The little statue in my back garden

I've had one of those weeks. It doesn't matter that when I turn on the news everything is falling apart, it's me falling apart that I care about.  When I was young, well, about thirty four or five, married with a small child and feeling like the world belonged to me I had this friend called Marian and her mother lived just up the street from her as people very often do around here and sometimes I would go with Marian to see her mother.
Marian's mother was quite old - or was she?  she seemed old to me at the time. Marian's mother never went out, hardly ever moved from her chair and sat in front of the television with the kind of devotion which I would accord a C.J.Sansom book ( have you read the latest - brilliant. Five hundred glorious pages which I woofed down as other people do expensive chocolates ). The poor man writes a book a year and I just wish he would work faster so that I could gobble up the stories about the brilliant lawyer and his sidekick, Jack. When are they going to put it on the telly??

Anyway, Marian's mother.  I thought it was pathetic, there she was probably with several years in front of her lapping up daytime television. Now as things get harder as I get older I'm beginning to understand it. I think what I will probably do is to buy lots of computer games and spend the last ten years of my life zapping people into kingdom come. In fact I might start doing it now.

An old lady in Workington died overnight this week, apparently going to her outside toilet. AN OUTSIDE TOILET  ARE THEY SURE ?  Are there still such things?  And nobody found her. She lay in the back garden and died.

 There they are on the news telling old people to stay indoors. That's probably why Marian's mother lasted so long. She held the boredom at bay with cookery programmes and those dreadful celebrities talking about themselves and their projects, gardening programmes and other dross. I love to read gardening books and cookery books. I don't garden and I don't cook, perhaps it's just me gloating inside that I don't have to do yet another bloody thing. When you live on your own you get to do everything unless you pay for somebody else to do it. Howard looks after the garden and Marks and Spencer look after the food.

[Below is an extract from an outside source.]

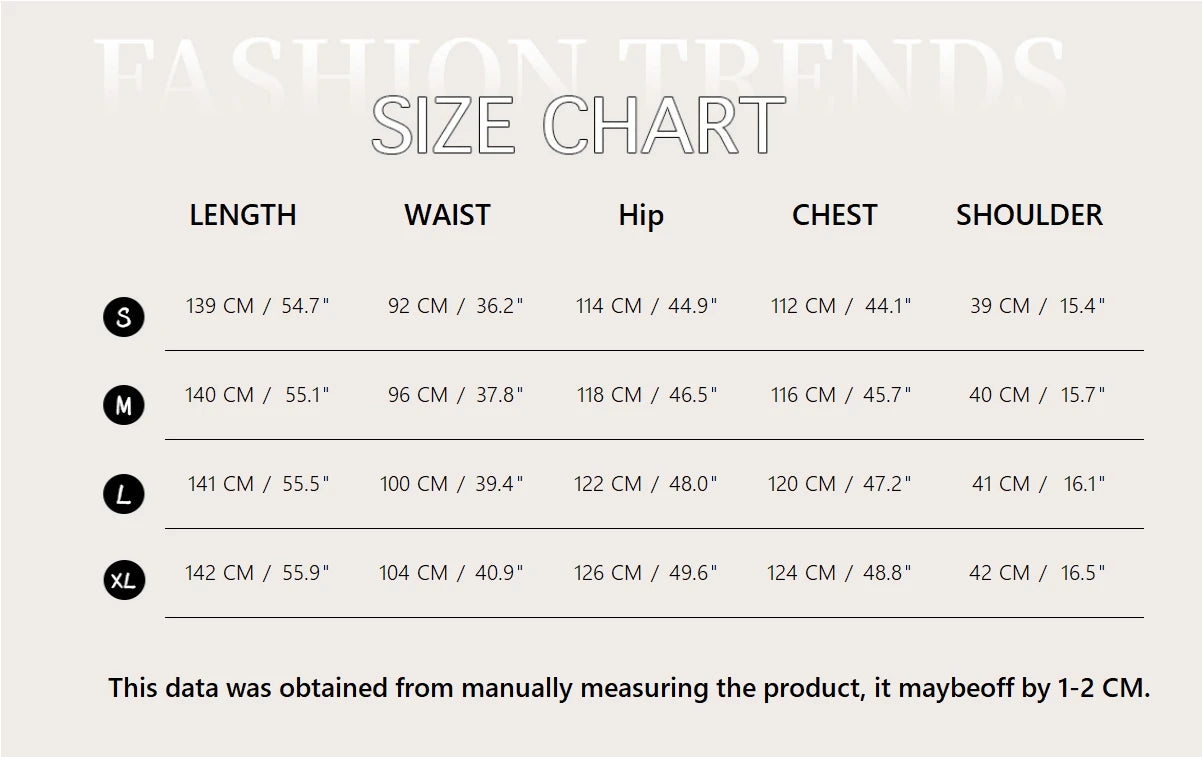Select the 100 CM / 39.4" waist value
Viewport: 1202px width, 757px height.
(451, 484)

This week my world is falling apart. The libraries aren't buying my books, the librarians are losing their jobs,  my kids are fighting and I'm in danger of turning into Marian's Mother.

It won't do.  I have to turn into Auntie Mabel.  I go out with a friend on Friday nights sometimes to have a meal and discuss life and like everybody else we have good times and awful times and when we are having awful times we think of Auntie Mabel. Auntie Mabel when through more bad times than anybody else I know and lived to be ninety and always looked on the bright side.

 Auntie Mabel was a vegetarian, didn't drink and was kind to everybody and  my sister says If she had to give up beef and red wine she wouldn't want to live to be ninety so there you go. Auntie Mabel was quite happy with it but for the rest of us it has to be steak and shiraz and dark chocolate and watching Laurence Fox every night this week as the coolest man on television in Lewis.
So I won't give up just yet but I might go into town and have hot chocolate and see what's on telly tonight because I have two foot of snow in my front garden. Yes, that's my car.

1 comment:

  1. Oh dear, Liz. It's very pretty out there (love those pots each with their own lid of snow) but it can turn people just the tiniest bit stir crazy.

    Hope you have a thaw soon. Meanwhile there's nothing wrong with a nice red and a bar of 85%.